Editor’s View: Politicians blind to end of cheap food era
© Andrew Lockie/Alamy Stock Photo News of this week discussions between the Treasury and retailers over voluntary price caps on key groceries is another dispiriting insight into the lack of serious attention food policy is given.
Why are prices going up? Because costs are going up.
Why are costs going up? In part because of the unfurling global mega-shock linked to the Iran conflict, but also because the government is driving them higher through its own choices.
See also: Climate experts urge food stockpiling to avoid shortages
One can only imagine what the ideas discarded as being too ludicrous were in Westminster, if the best proposed solution so far to hold down food prices is:
“Have we considered asking the grocers nicely?” Are they even aware staple foods are often already loss leaders?

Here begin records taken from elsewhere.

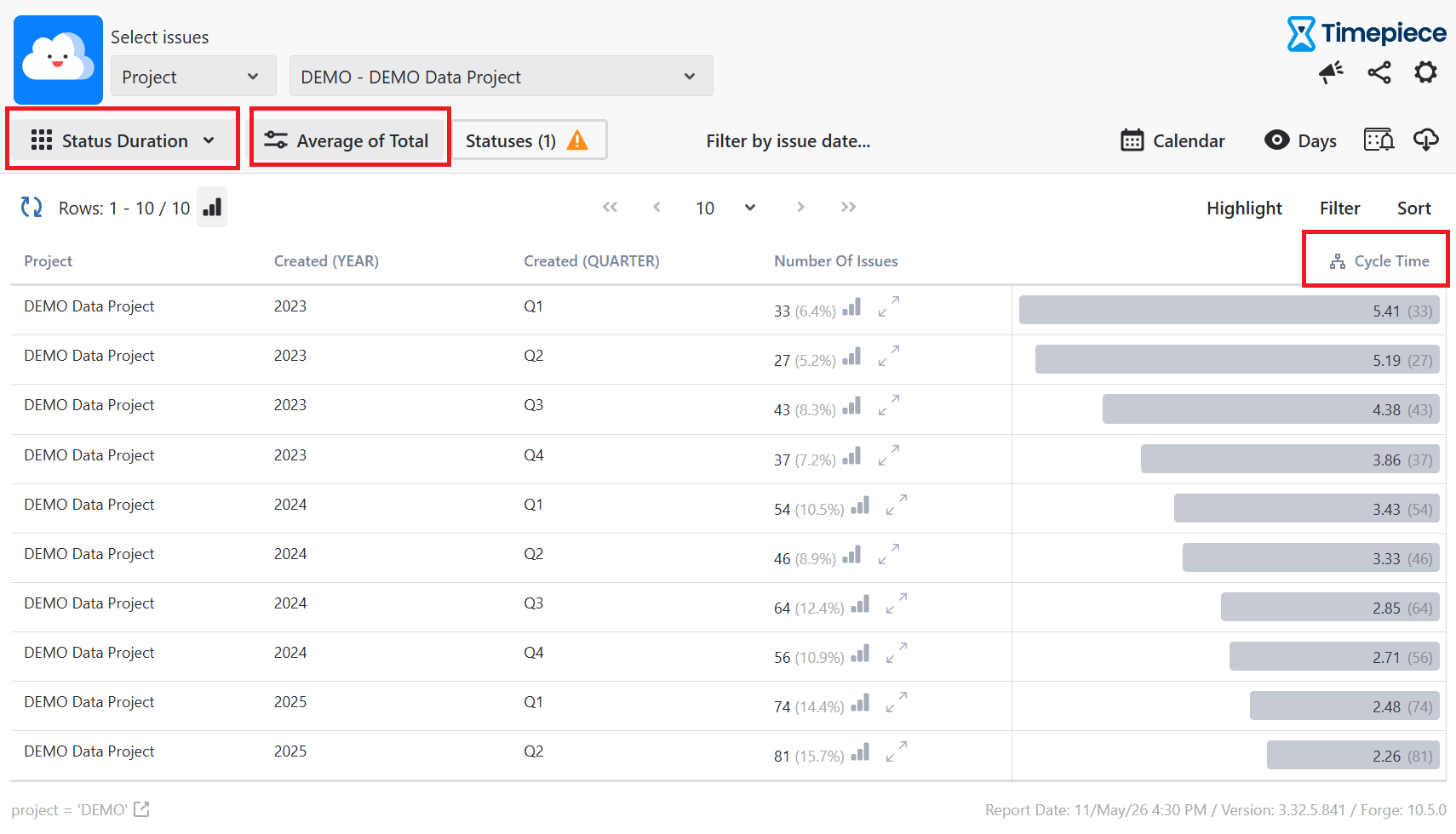
Task: Show the 2024 Q3 row's bar chart
Action: 860,604
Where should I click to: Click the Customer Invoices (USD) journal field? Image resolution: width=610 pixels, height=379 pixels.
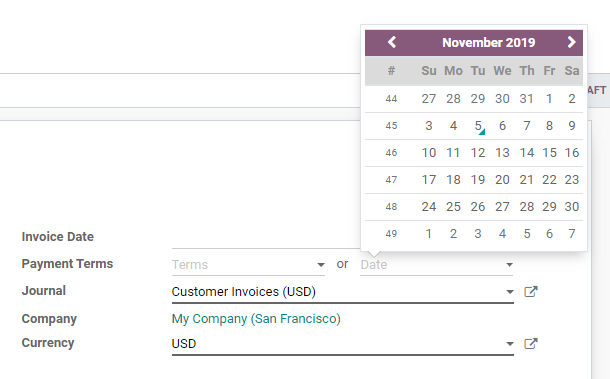pyautogui.click(x=337, y=292)
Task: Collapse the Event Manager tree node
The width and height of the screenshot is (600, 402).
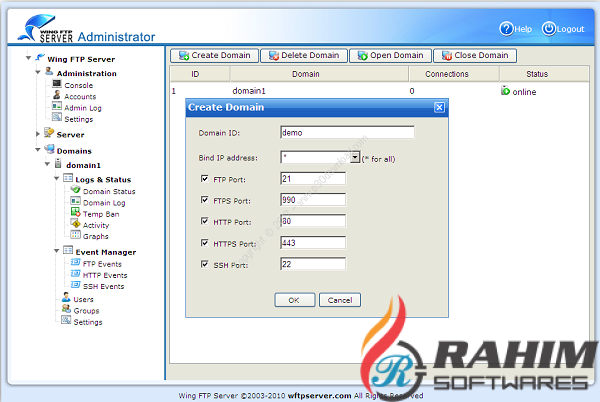Action: pyautogui.click(x=57, y=252)
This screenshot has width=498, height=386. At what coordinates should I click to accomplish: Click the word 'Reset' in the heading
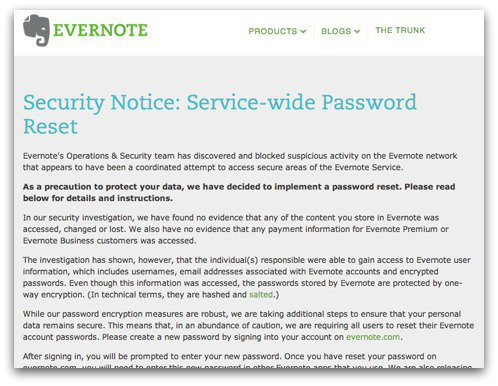pos(50,127)
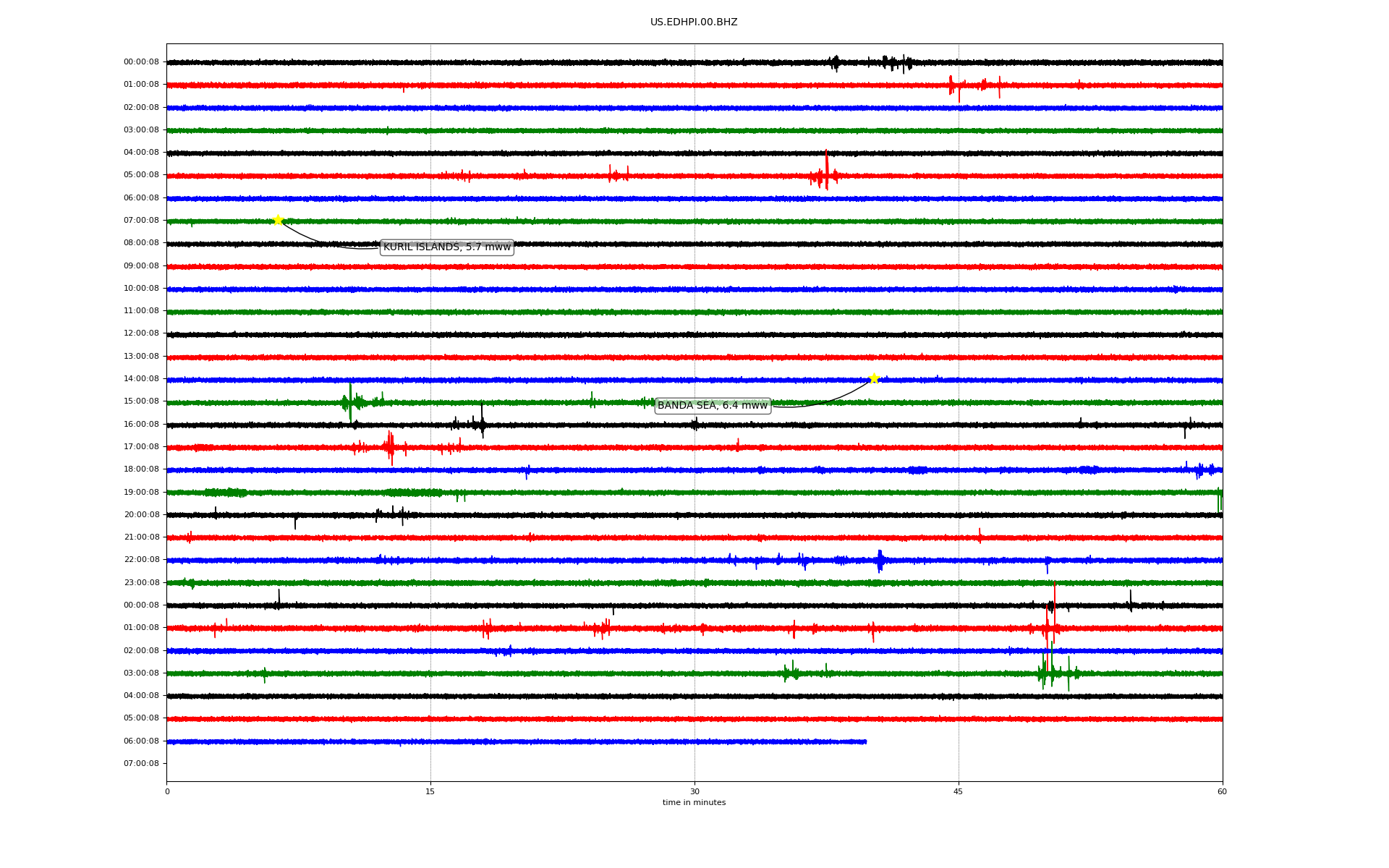The image size is (1389, 868).
Task: Click the KURIL ISLANDS, 5.7 mww label
Action: pos(446,247)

Meanwhile, the food supply chain is groaning under significant increases to the cost of fuel, electricity, standing charges, national insurance, packaging and compliance (such as the 24% increase to Food Standards Agency meat inspection charges).
And the only mitigations to date are a one-third cut to red diesel duty and an extension on the wider fuel duty freeze for rest of year.

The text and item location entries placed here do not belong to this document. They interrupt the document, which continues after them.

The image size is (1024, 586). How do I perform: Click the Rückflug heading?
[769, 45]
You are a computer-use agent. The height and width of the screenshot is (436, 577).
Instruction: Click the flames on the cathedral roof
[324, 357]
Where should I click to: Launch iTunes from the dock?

Perhaps the most charmingly naive line in the whole price cap story, first reported by the Financial Times, was:
“The Treasury has also told supermarkets that it would like guarantees that British farmers would not lose income from shop price caps.”

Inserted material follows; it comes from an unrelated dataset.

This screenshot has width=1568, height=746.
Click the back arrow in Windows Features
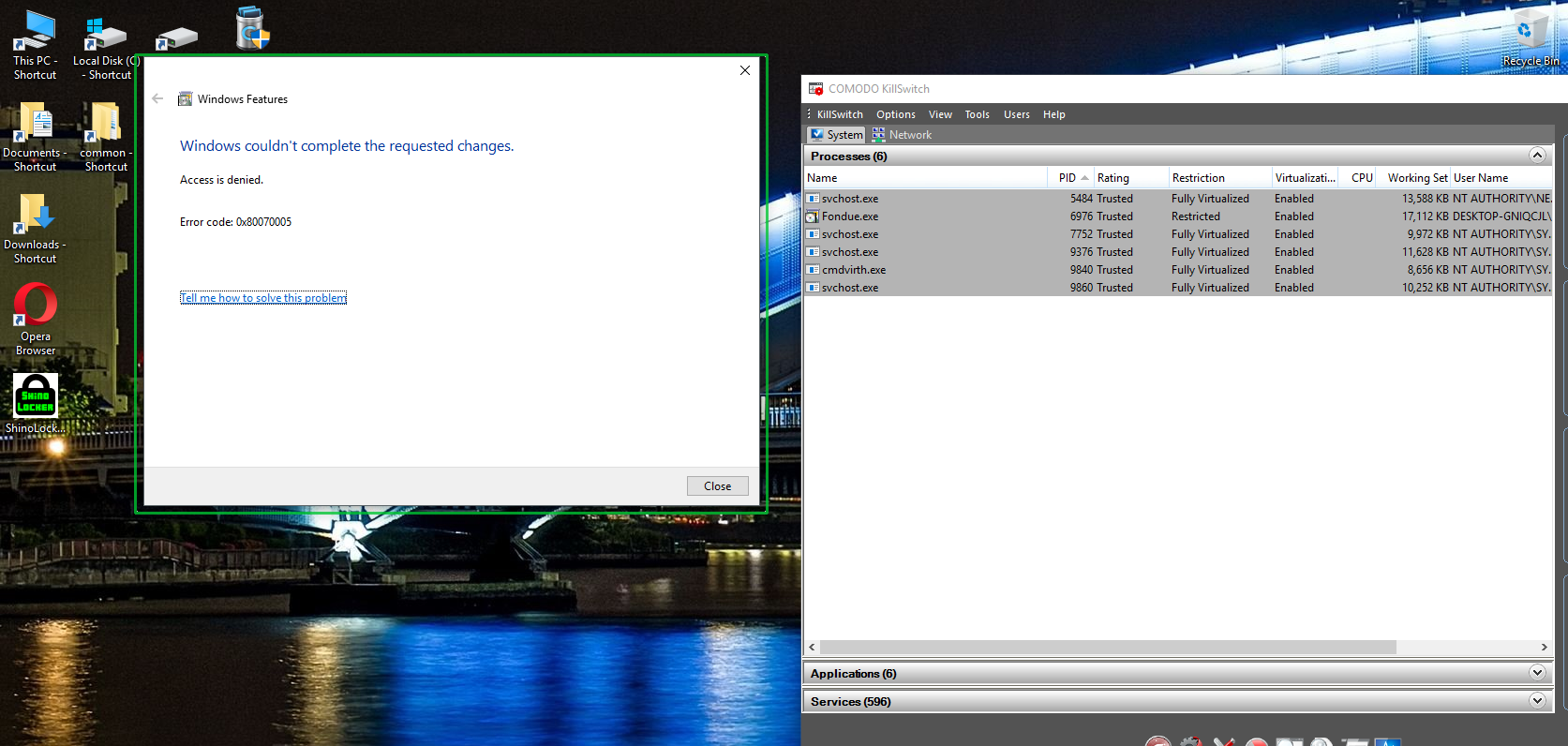(157, 98)
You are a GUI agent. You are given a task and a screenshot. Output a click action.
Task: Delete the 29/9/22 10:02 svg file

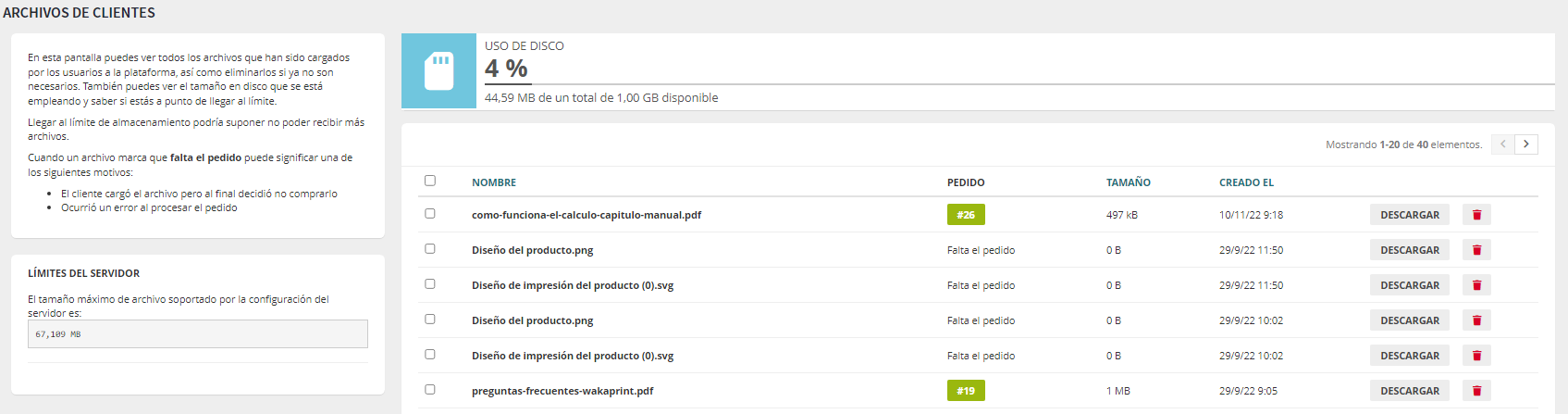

No word, as yet, on whether there is concern about the many other reasons farmers lose money from producing food.
I wouldn’t hold your breath; I’ve been told the government is also looking at further cuts to tariffs on imported food which could increase competition yet again from farmers overseas who can produce more cheaply than we can.
Of course, Labour isn’t the only party examining food inflation at the moment.
This week’s revelations follow similar moves by the SNP to compel supermarkets in Scotland to limit the cost of up to 50 essential food items such as milk, eggs, cheese and rice.
And voluntary price caps were also examined in May 2023 by then prime minister Rishi Sunak and chancellor Jeremy Hunt, following the sharp jump in food inflation at the start of the Ukraine conflict.
The indifference of politicians of all power-wielding parties to the end of the cheap food era is coming home to roost, and it is the poorest in society that will suffer while the taxpayer subsidises lunches in Parliament.
Home-grown production is already in decline. As we report this week, the beef herd continues to shrink and there are plenty of other examples. It makes us more exposed to each supply shock.
We could start to battle our way out of the current shock by taking a leaf out of the Australian government’s playbook and underwriting the risk of high-cost fertiliser imports.
But we must also urgently prepare – as the Climate Change Committee warns this week – for future disruption by committing to more ambitious food production targets and considering large-scale national food stockpiling.
Hopefully our leaders, having fantasised about zero-cost solutions, will reluctantly accept that they instead must live in the real world with the rest of us.